**SUPPLIED RECORDS**
↓
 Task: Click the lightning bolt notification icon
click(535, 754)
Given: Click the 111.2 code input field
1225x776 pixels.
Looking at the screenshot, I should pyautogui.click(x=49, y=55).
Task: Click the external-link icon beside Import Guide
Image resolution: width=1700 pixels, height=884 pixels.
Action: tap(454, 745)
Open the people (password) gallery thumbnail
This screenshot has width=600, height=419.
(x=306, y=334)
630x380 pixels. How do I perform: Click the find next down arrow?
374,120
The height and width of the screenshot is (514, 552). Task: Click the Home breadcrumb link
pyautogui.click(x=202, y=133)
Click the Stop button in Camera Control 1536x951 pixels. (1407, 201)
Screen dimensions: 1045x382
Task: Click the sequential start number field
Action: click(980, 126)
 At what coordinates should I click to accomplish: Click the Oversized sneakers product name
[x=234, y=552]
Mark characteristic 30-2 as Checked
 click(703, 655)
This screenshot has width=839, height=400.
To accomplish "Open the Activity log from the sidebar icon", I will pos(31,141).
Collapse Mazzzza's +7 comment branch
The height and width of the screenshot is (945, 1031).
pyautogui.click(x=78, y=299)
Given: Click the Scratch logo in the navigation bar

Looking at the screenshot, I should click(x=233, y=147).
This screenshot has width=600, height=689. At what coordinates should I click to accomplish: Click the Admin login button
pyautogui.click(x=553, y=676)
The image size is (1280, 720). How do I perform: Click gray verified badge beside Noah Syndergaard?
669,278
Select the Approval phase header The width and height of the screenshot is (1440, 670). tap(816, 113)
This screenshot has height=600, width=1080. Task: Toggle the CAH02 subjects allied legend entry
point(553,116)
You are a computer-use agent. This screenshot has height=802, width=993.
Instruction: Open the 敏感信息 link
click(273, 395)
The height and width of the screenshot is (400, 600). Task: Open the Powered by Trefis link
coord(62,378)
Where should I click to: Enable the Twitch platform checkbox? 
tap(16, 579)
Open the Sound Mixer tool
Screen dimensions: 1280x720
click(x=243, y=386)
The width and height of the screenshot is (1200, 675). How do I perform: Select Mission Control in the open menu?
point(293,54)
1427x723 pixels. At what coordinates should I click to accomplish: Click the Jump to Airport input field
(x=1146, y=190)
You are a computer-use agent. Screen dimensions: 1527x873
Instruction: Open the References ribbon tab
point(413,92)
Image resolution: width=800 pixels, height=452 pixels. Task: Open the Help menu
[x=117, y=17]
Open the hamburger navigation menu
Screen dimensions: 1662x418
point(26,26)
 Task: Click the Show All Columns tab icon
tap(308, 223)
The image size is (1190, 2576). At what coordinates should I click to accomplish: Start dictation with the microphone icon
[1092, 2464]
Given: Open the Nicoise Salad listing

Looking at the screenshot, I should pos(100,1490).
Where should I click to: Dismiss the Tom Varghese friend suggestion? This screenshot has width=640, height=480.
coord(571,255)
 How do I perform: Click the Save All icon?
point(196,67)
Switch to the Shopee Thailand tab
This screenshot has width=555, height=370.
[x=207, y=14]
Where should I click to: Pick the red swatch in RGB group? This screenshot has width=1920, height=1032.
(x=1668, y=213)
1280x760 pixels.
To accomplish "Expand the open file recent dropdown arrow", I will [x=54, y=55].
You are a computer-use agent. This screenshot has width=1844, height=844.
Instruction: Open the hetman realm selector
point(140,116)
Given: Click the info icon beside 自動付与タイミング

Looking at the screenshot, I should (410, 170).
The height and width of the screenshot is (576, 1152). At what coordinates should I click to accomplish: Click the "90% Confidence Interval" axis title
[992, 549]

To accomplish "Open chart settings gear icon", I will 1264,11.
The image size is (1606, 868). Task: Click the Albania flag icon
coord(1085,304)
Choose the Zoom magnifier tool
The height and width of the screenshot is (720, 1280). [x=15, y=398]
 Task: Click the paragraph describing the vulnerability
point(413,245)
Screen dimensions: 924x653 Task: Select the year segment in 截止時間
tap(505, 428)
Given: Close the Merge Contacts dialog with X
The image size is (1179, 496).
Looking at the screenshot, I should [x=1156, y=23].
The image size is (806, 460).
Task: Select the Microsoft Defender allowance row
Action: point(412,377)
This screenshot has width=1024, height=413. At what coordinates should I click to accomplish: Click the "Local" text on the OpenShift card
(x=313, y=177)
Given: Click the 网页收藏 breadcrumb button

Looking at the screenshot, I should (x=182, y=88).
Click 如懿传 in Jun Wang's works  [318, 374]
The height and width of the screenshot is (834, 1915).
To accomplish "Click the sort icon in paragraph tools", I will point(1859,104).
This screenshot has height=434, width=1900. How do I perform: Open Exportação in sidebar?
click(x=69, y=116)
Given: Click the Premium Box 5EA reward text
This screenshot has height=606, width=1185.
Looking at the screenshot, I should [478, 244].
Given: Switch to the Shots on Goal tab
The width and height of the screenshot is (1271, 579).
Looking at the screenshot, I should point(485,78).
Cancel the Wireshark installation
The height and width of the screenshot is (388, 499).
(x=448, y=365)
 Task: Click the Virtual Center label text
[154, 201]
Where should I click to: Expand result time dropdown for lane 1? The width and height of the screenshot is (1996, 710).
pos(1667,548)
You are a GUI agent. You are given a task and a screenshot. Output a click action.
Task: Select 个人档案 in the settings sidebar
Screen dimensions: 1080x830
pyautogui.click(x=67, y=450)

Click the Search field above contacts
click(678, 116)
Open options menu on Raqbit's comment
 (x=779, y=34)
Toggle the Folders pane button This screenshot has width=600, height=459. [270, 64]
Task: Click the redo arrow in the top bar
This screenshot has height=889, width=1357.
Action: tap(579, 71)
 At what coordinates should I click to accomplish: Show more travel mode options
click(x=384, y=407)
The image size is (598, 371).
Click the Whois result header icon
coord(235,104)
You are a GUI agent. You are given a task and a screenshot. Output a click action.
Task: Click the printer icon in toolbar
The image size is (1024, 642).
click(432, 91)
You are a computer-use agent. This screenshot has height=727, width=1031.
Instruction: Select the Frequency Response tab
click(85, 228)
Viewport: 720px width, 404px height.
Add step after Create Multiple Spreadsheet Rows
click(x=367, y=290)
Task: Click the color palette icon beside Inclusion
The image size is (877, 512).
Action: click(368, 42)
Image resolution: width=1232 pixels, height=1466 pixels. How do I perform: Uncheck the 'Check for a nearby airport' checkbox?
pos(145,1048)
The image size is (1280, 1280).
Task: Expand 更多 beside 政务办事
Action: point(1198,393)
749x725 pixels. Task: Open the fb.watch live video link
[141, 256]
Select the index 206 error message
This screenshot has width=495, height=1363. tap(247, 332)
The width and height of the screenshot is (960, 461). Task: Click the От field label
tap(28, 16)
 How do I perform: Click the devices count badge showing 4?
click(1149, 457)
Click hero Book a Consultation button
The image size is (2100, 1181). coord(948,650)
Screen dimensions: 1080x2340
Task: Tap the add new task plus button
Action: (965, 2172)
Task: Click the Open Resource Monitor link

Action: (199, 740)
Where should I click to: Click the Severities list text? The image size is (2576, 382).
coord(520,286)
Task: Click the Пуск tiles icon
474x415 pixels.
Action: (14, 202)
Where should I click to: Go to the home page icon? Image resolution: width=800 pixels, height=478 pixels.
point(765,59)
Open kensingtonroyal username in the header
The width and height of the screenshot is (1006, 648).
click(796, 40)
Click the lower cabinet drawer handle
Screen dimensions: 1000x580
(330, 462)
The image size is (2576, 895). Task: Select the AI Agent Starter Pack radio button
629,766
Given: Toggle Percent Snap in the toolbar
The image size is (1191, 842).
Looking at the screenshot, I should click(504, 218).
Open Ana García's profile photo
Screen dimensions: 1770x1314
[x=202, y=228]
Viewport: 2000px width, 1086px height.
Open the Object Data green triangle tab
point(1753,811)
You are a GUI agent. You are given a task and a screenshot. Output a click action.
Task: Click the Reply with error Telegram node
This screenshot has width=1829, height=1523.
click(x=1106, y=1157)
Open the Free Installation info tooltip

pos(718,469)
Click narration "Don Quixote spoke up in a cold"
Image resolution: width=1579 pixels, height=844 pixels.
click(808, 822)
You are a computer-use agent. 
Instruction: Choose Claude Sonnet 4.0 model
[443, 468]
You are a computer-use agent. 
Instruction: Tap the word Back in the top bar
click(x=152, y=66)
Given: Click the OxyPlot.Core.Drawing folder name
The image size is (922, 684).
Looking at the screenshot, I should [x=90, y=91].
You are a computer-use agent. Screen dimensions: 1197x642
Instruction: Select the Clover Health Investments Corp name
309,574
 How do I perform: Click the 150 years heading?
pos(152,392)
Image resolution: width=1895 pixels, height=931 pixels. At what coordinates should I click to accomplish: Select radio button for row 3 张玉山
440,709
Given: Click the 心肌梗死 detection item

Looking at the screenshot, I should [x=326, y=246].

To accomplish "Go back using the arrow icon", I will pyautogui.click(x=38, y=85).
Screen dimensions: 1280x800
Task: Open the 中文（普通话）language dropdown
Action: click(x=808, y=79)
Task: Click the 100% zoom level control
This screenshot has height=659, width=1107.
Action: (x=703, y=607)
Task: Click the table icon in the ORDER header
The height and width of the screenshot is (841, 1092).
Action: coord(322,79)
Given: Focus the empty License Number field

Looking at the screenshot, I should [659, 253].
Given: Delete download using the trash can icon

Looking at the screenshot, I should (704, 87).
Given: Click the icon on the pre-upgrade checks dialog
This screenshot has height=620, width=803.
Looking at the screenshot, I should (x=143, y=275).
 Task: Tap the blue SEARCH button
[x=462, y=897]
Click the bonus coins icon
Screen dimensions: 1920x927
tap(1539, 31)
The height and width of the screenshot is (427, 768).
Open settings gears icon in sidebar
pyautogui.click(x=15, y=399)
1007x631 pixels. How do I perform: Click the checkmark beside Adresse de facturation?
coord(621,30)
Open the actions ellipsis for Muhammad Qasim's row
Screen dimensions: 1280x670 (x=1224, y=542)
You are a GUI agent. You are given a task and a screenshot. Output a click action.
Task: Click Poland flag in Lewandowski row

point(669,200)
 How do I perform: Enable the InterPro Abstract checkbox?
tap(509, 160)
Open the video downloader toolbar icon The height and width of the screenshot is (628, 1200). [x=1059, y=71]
↑
For the string "Viewport", show each line of the listing where it appears.

Viewport: 720px width, 404px height.
Viewport: 2000px width, 1086px height.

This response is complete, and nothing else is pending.